United States District Court, E.D. Wisconsin

June 26, 2019

ERNESTO RIVERA, Plaintiff,
v.
WILLIAM B. KELLEY, Defendant.

          ORDER

          NANCY JOSEPH, UNITED STATES MAGISTRATE JUDGE

         The Prison Litigation Reform Act (PLRA) applies to this case because plaintiff Ernesto Rivera was incarcerated when he filed his complaint. Under the PLRA, “No action shall be brought with respect to prison conditions under section 1983 of this title, or any other Federal law, by a prisoner confined in any jail, prison or other correctional facility until such administrative remedies as are available are exhausted.” 42 U.S.C. § 1997e(a).

         According to the Supreme Court, exhaustion of administrative remedies must be done “properly” because “no adjudicative system can function effectively without imposing some orderly structure on the course of its proceedings.” Woodford v. Ngo, 548 U.S. 81, 90-91 (2006). To properly exhaust administrative remedies, prisoners must file their inmate complaints and appeals in the place, at the time, and in the manner that the institution's administrative rules require. Pozo v. McCaughtry, 286 F.3d 1022, 1025 (7th Cir. 2002).

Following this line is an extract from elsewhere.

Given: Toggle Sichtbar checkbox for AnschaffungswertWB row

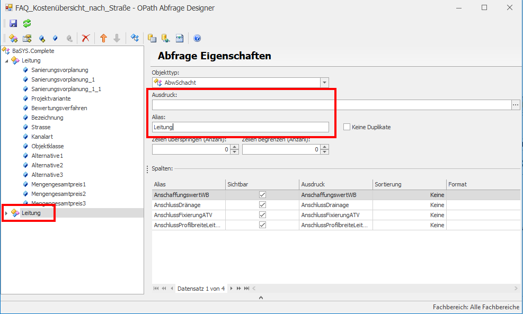Looking at the screenshot, I should 262,195.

         However, a prisoner is not required to exhaust the administrative remedies if those remedies are not “available.” Kaba v. Stepp, 458 F.3d 678, 684 (7th Cir. 2006). Administrative remedies will be deemed “unavailable” when prison officials do not respond to a properly filed inmate complaint or when they prevent a prisoner from exhausting through affirmative misconduct, such as denying a prisoner necessary forms, destroying a prisoner's submissions, or requiring steps not mandated by regulation or rule. See Smith v. Buss, Fed.Appx. 253, 255 (7th Cir. 2010); Pavey v. Conley, 544 F.3d 739, 742 (7th Cir. 2008); Kaba, 458 F.3d at 684; Dale v. Lappin, 376 F.3d 739, 742 (7th Cir. 2004); Strong v. David, 297 F.3d 646, 649-50 (7th Cir. 2002).

         On April 12, 2019, defendant Dr. William Kelley moved for summary judgment on the basis that Rivera did not exhaust the available administrative remedies before he initiated this case. Dr. Kelley asserts that Rivera failed to timely file an inmate complaint that complied with the DOC's rules. (ECF No. 12 at 5.) He asserts that the incident at issue occurred on June 27, 2018; however, Rivera did not file his inmate complaint until twenty days later on July 17, 2018. (Id.)

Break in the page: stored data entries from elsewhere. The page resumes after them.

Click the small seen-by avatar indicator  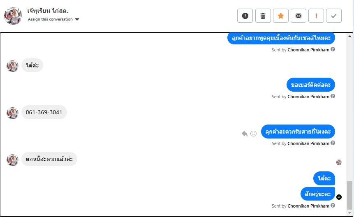click(339, 162)
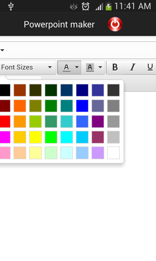Open the alarm clock status icon
Image resolution: width=156 pixels, height=261 pixels.
click(85, 7)
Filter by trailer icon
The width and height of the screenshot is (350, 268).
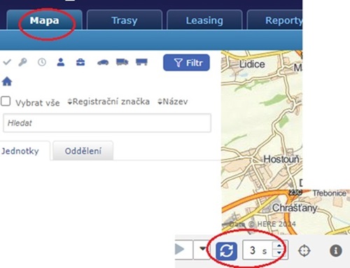(x=141, y=62)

         Rivera disputes Dr. Kelley's characterization. He explains that he submitted his first inmate complaint on July 2, 2018, five days after the incident at issue. (ECF No. 17-1 at 1.) On July 10, 2018, the inmate complaint examiner sent Rivera two letters explaining that she would not accept his submission. (Id. at 5-6.) One of the letters told Rivera to first contact the health services unit manager in an attempt to informally resolve the issue. The other letter explained to Rivera that he had submitted his inmate complaint on an outdated form; the correct form was enclosed with the letter.

         That same day, Rivera submitted an interview request form to the health services unit manager in an attempt to informally resolve his issue. (ECF No. 17-1 at 8-9.) Rivera received a response on July 16, 2018. (Id. at 9.) The next day, on July 17, 2018, Rivera submitted a second inmate complaint on the correct form. (Id. at 11.) The inmate complaint examiner rejected Rivera's second inmate complaint on July 23, 2018, because Rivera submitted it more than fourteen days after the occurrence giving rise to the complaint. (Id. at 16.)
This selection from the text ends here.